Saturday, November 28, 2009

Keep cash, and be safe

Someone asked for my views on how to invest money at this time. It is a difficult question.

I think that it is better to keep cash, i.e. put in a bank to earn 0.5% per annum. This may be a poor return, and does not cover inflation, but it is safer. I do not like the stock market as it has been inflated due to cheap money from the government stimulus packages around the world.

The underlying problems of the global economy has not been solved, as there is still high unemployment and lower consumer demand. People will be unwilling to spend, if they are not sure about the security of their jobs and incomes. When people spend less, more people will become unemployed. This leads to a depression.

While the global economy remains gloomy, and the underlying problems are not solved, it is better to keep cash. Some people rushed into gold and commodities, but their prices may be too high now.

I would be more confident when the governments around the world start to adopt Keynesian principles, i.e inflate the global economy by creating more jobs funded by the state. This will cause inflation a few years later, but will have the impact of reviving the global economy. At that time, I will start to invest in the stock markets. If the bond markets gives a higher yield (better than inflation), I may invest in bonds also.

Tan Kin Lian

6 comments:

Anonymous said...

Yes, I agree. No hurry to jump into the stock market.
Sit back and watch the battle.
It is always easy to spend money, there is always many ways to spend it.
The merchant, businessman regard me as his worst nightmare, because I repair my own things ( as much as possible ) I buy quality. I do not succumb to fashion and gadgets. I cook my own meals, I fix my own coffee I bring my own water.
If 20% of us did this, the economy will collapse and we can rebuild anew.
Alas, new immigrants are eager to spend.

Anonymous said...

This is waht government hopes that the FTs will stimulate consumption before they go home. The problem is they are staying put and eating up our tomorrow's produce.

Anonymous said...

The Dubai "debt crisis" seems to be a bit of over reaction by nervous markets. The total debt of Dubai World is only about $60 billion. At the height of the financial crisis, that was the amount which Temasek alone was said to have lost. Moreover Dubai is part of the UAE. With the huge amount of money earned when oil was over US$ 100 billion, it would seem to be a fairly small problem.

Anonymous said...

Dear Mr Tan
Just wanted you to know that you are not alone in longing for the return of Keynesian economics and jobs creation.
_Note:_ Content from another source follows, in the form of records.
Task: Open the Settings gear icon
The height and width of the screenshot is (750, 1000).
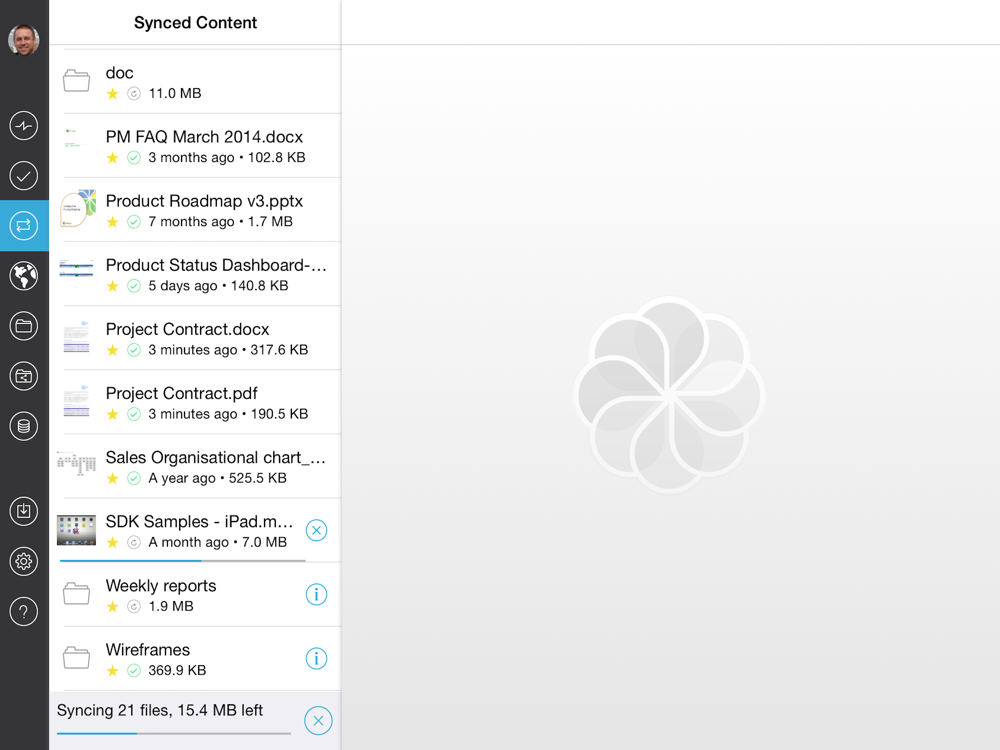Action: coord(24,561)
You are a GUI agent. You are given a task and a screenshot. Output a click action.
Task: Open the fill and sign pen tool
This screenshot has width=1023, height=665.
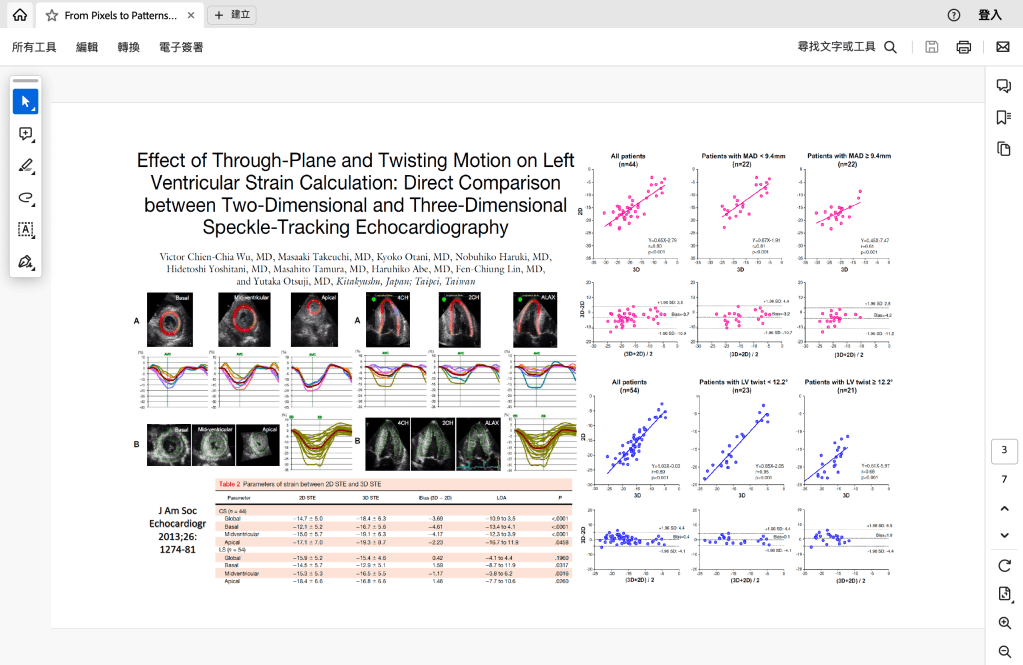coord(25,262)
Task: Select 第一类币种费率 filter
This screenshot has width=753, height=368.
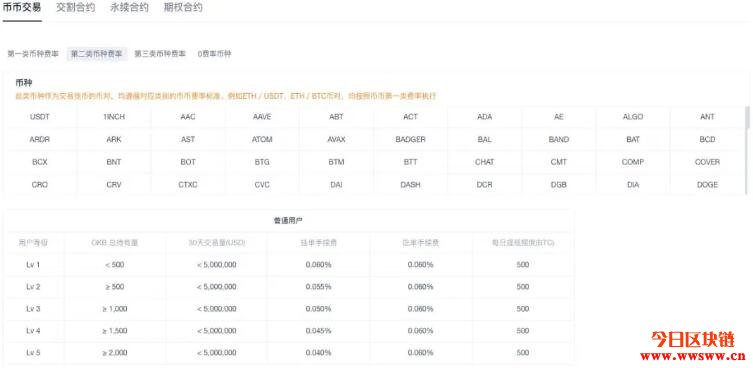Action: (33, 54)
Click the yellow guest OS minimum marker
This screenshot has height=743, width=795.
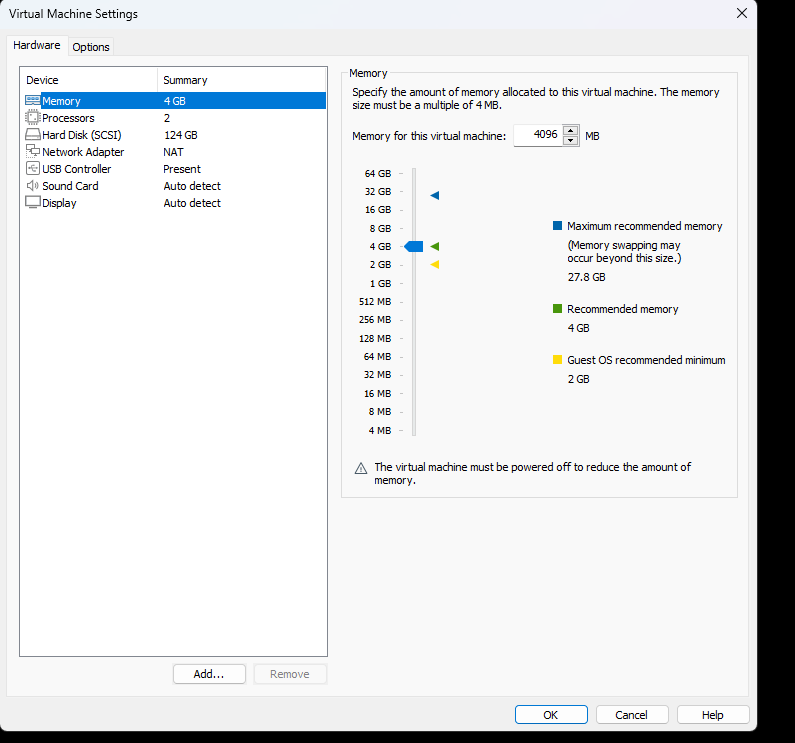[x=435, y=264]
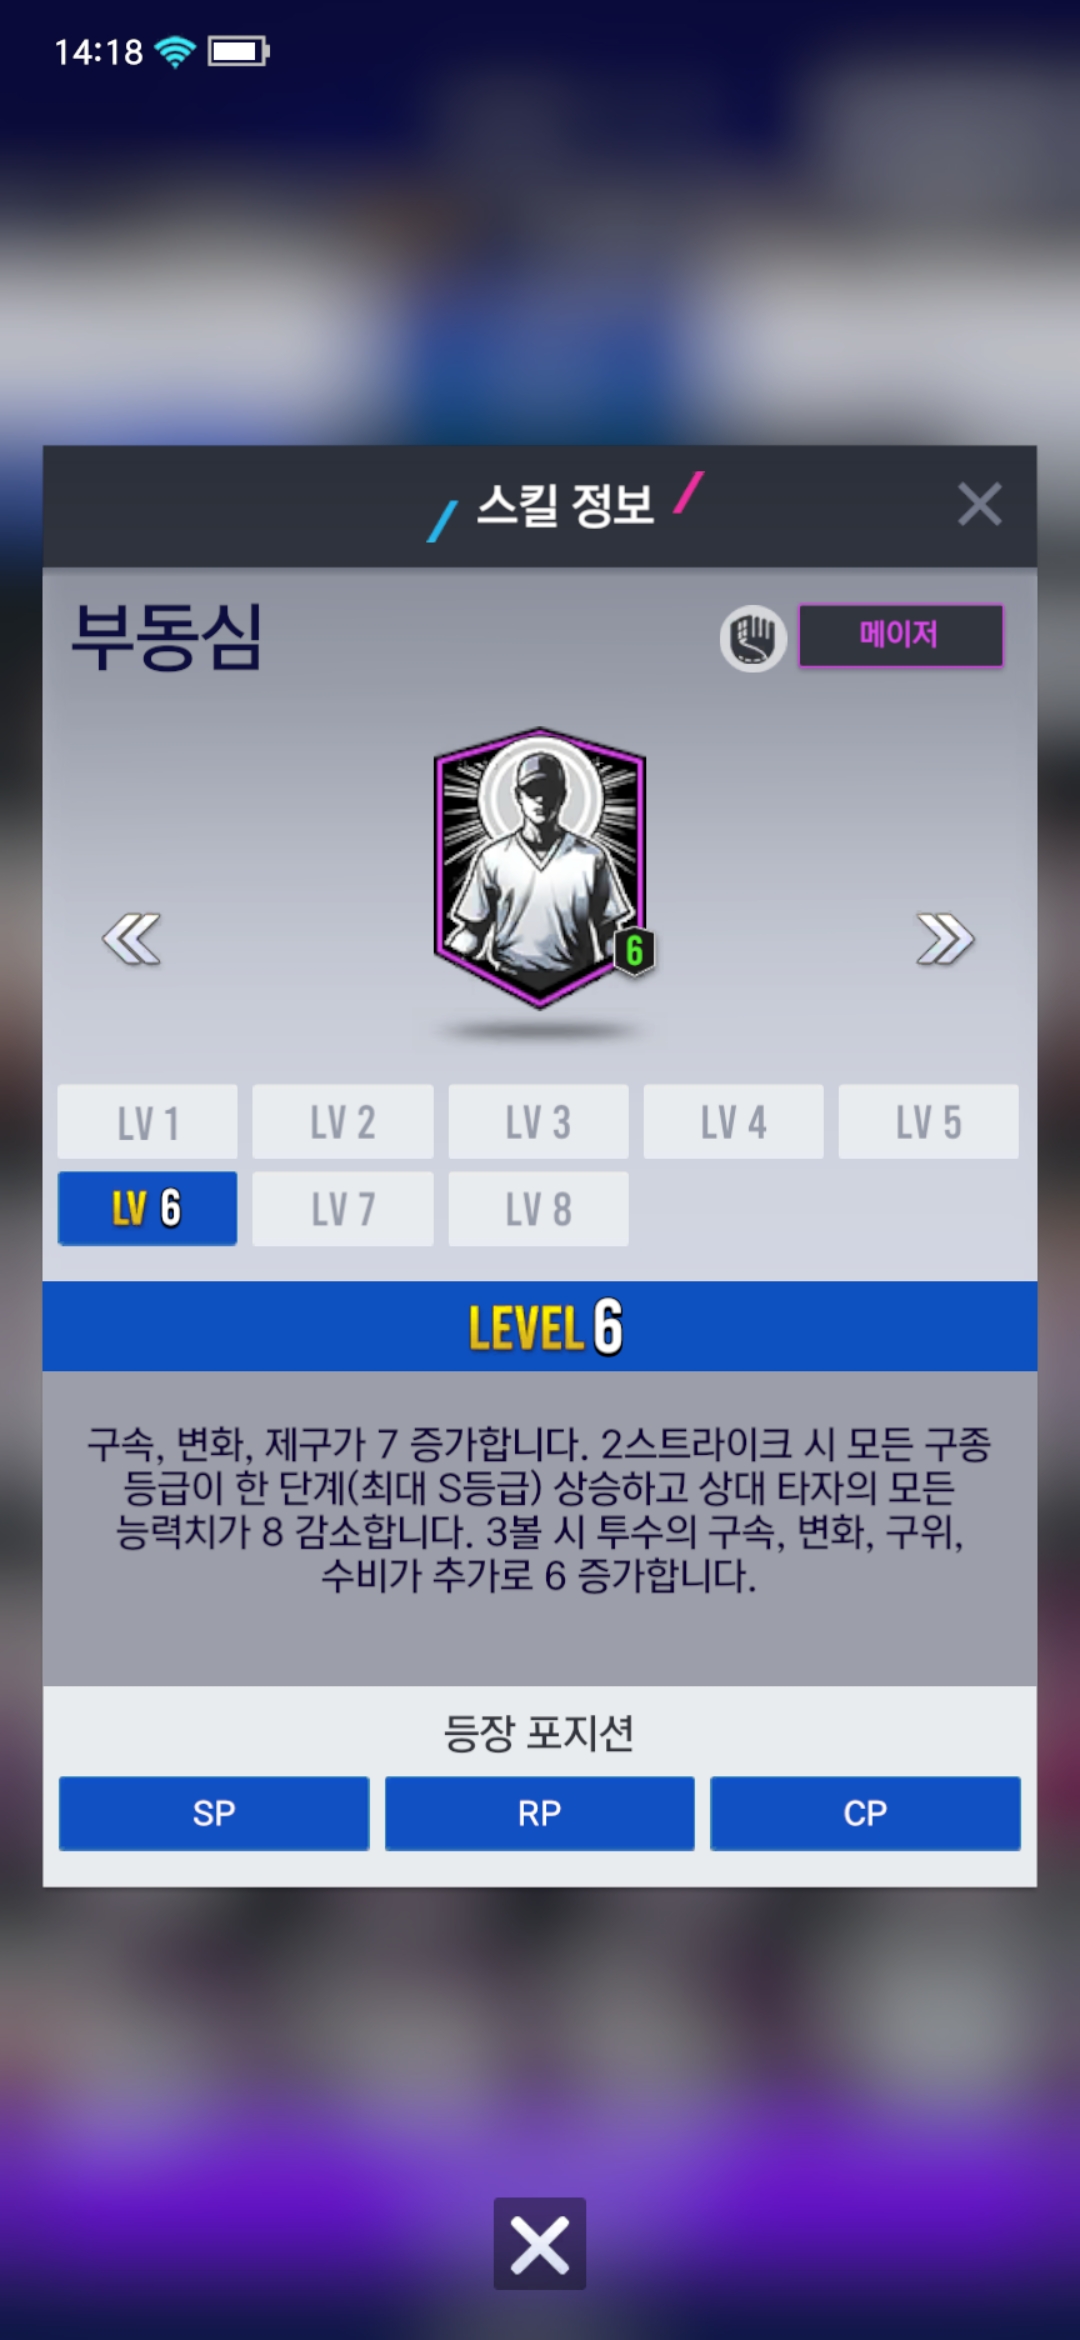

Far too many people have forgotten how Keynesian economics pulled the world out of the depression in 1929.

Source: http://en.wikipedia.org/wiki/John_Maynard_Keynes

Inflation is a fairer way of sharing the misery than depression.

Anonymous said...

While Dubai World debt may only be $60 billion, there is a multiplier and leveraging effect, which is common in high finance.

Hence the financial and psychological impact may be much more than the figure would suggest.

Anonymous said...

The Dubai crisis may look like a storm in a teacup. But it may set a precedent for other emerging and third world countries to copycat.
When the going gets tough, countries would lie through their teeth, just like the Dubai Sheik and his officials did one month before their announcement of debt default.